STATED EXERCISE –
Reproduce the records below word for word, from the line with "[button] (18, 2327)" up to and including the line with "[button] (18, 2338)".

DATA TO USE –
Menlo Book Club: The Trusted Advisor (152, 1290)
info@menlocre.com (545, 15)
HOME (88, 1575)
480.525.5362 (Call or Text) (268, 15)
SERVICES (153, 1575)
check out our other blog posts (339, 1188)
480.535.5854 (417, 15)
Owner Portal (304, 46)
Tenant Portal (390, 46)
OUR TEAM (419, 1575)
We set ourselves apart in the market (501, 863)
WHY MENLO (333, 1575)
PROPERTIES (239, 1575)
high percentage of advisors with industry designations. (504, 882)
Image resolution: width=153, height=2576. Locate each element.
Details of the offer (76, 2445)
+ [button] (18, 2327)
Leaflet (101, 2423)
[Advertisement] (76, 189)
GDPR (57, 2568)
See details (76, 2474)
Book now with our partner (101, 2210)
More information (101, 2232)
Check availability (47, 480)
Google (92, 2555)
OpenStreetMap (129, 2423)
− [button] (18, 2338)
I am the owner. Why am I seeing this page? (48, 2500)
==
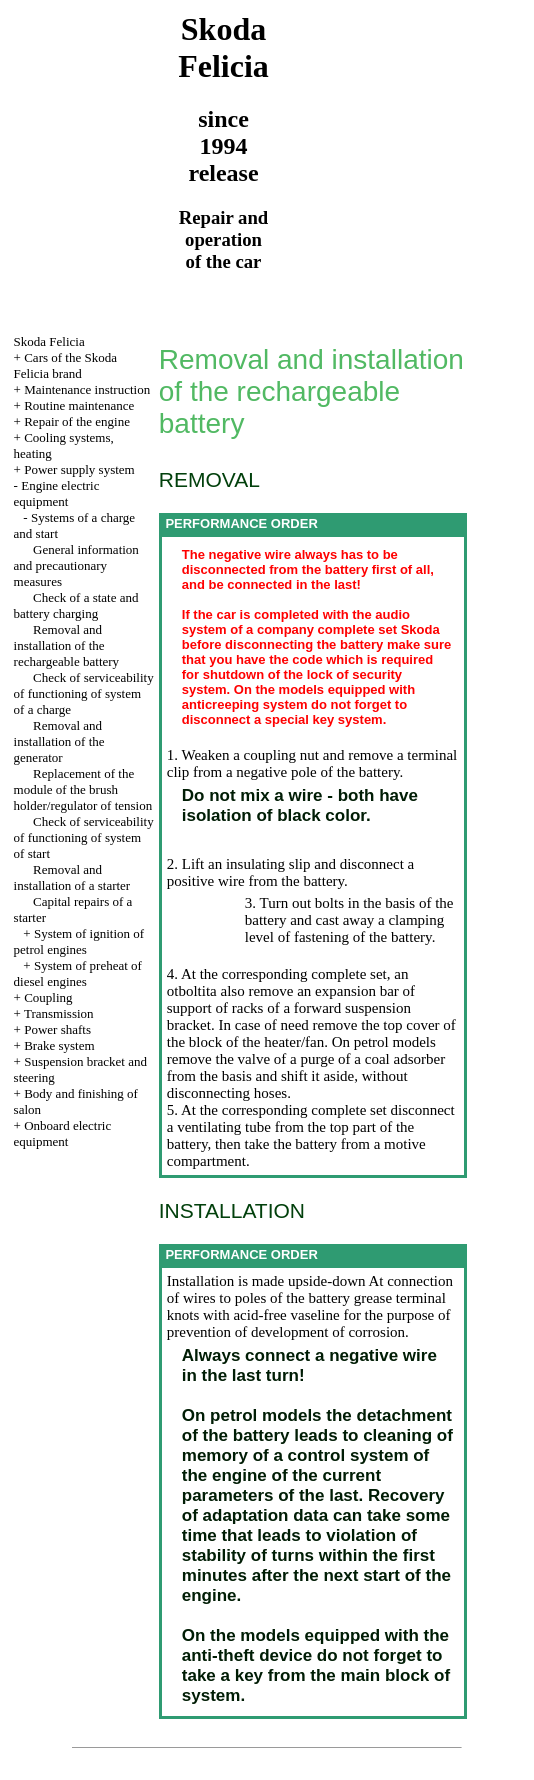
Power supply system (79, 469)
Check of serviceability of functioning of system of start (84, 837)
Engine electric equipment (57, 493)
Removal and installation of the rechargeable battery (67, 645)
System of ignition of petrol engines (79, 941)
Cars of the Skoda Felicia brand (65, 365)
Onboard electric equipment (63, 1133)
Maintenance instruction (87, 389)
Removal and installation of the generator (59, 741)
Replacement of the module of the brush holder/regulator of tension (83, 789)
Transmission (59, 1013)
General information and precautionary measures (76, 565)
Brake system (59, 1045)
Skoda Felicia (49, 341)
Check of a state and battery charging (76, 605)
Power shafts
...
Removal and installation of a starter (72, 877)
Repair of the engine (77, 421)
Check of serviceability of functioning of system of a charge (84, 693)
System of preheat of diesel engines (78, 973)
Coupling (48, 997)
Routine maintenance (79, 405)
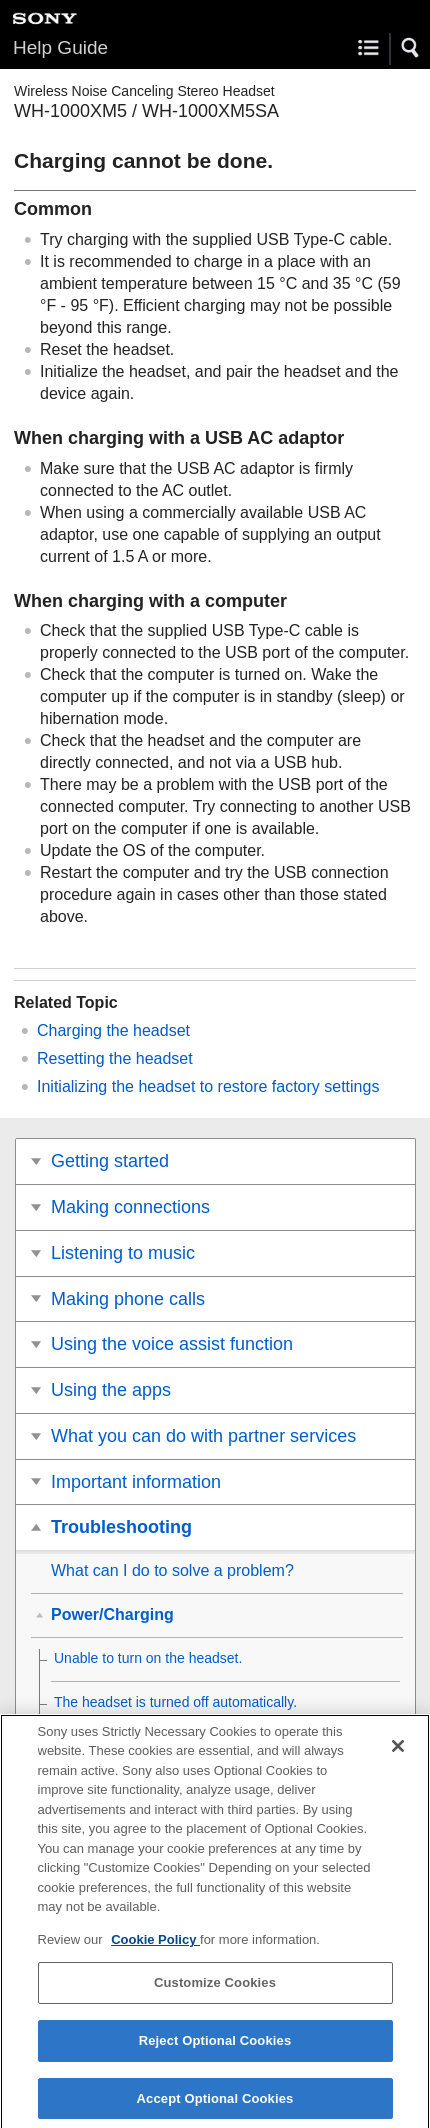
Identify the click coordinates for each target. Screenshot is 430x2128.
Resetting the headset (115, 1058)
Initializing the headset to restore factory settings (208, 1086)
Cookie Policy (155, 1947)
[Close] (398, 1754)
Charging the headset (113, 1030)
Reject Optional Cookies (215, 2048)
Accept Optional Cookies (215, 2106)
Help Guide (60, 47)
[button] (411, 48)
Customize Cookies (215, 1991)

TASK RESPONSE –
+ [button] (18, 2327)
Leaflet (101, 2423)
[Advertisement] (76, 189)
GDPR (57, 2568)
See details (76, 2474)
Book now with our partner (101, 2210)
More information (101, 2232)
Check availability (47, 480)
Google (92, 2555)
OpenStreetMap (129, 2423)
− [button] (18, 2338)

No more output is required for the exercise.